We're all struggling to be seen - thats the wonderful thing about showing up regularly as you - the more you do, the bigger your mansion becomes and the more attractive it becomes to other people. Doing the hard things, writing, creating and thinking for yourself is the only way to separate real voices from the noise.

I've shown up again and again, even when I thought that no-one was reading, I showed up. The worst weeks are when you have no idea what to write about but you still have to show up - and you do. Even when you have nothing to write about - and because you do, you're finishing off another room..

The ability to craft a new room in your mansion is what builds credibility over time. The more work you put in, the bigger your mansion becomes and even though there might be rooms which you don't find that good, someone will like it and want to move in.

Over the last two years of writing I've also seen people quit - they stop that piece of writing, they don't do their podcast anymore or even worst, they pivot and begin using AI. They forget that their initial work was revered because they were being themselves and they think that the next step is quantity - it cannot be further from the truth.

// Take away the safety net.


As I started this blog - writing in your own voice (without AI) leads to sharper thinking and deeper personal clarity - you begin to move away from writing about what you know and you begin to move towards writing about your beliefs.


AI written content can't do that.

The weird paradox with writing is that the more you (and I mean you, not AI) write, the more you emerge from the shadows.

When you're writing about what you know, things never change. I mean, I know how to make a cup of tea but the method will never change - you still need hot water, milk, tea and sugar. The thing that will change will be the belief on how to make the cup of tea. AI deals with the raw facts and anyone can write about making a cup of tea with the ingredients but the way you make that cuppa, thats where you come in.

You're able to argue over the milk first or last viewpoint, you're able to experience the different flavours of tea (Yorkshire being the greatest tea) - but AI can't do that.

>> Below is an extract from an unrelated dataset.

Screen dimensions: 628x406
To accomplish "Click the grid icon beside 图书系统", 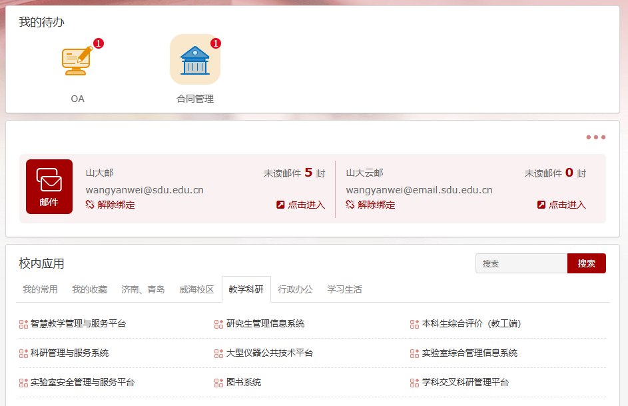I will pos(218,383).
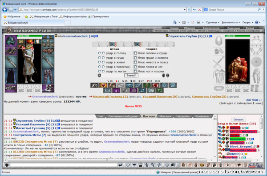Viewport: 267px width, 176px height.
Task: Switch to Мои логи tab
Action: (x=165, y=116)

The feedback and the way you get acknowledgement for these experiences will build engagement over time and thats where you build the credibility because you're actually standing for something instead of giving people what they already know.

Even if I believe that what you're writing is wrong - (if you put the milk in first) - at least I know you stand for something.

// The Reminder.


I have to say - and I don't want you to be confused. When you gain clarity on what you're writing, it's an on-going process, never a one time thing. You can't suddenly have a revelation on a viewpoint and be right, your position will always change.


Allowing yourself to write about a subject means that you'll end up discovering yourself and what you believe in. You can tell me what you know but I'd much rather know what you believe in and from there, I can tell what type of person you are.

Over the last two years - I'm slowly discovering what I believe in and it's allowing me to shape how I sit in the world. When I started writing, I had no idea what I stood for, I just knew I was good at my job - that was it.

Now, if you asked me - I stand for something more, I want people to have their own voices and be brave enough to tell their own stories. Telling stories is a human thing, no other animal on the planet tells stories, we use them to shape our world and some of the greatest stories in the world have inspired so many other people.

Stories, tales, blogs, videos and podcasts have inspired so many people - why would you want to outsource that responsibility to a computer?

The best (and only) way to refine your stories, refine your message and inspire more people is to keep showing up - keep writing and more importantly, keep speaking in your voice.

Thats where my new headline on my new website has come from - my belief that you should speak for yourself. (I told you, I'm not half-arsing it this time, I've learned my lesson.

You Have a Story. Make Noise. Make Impact.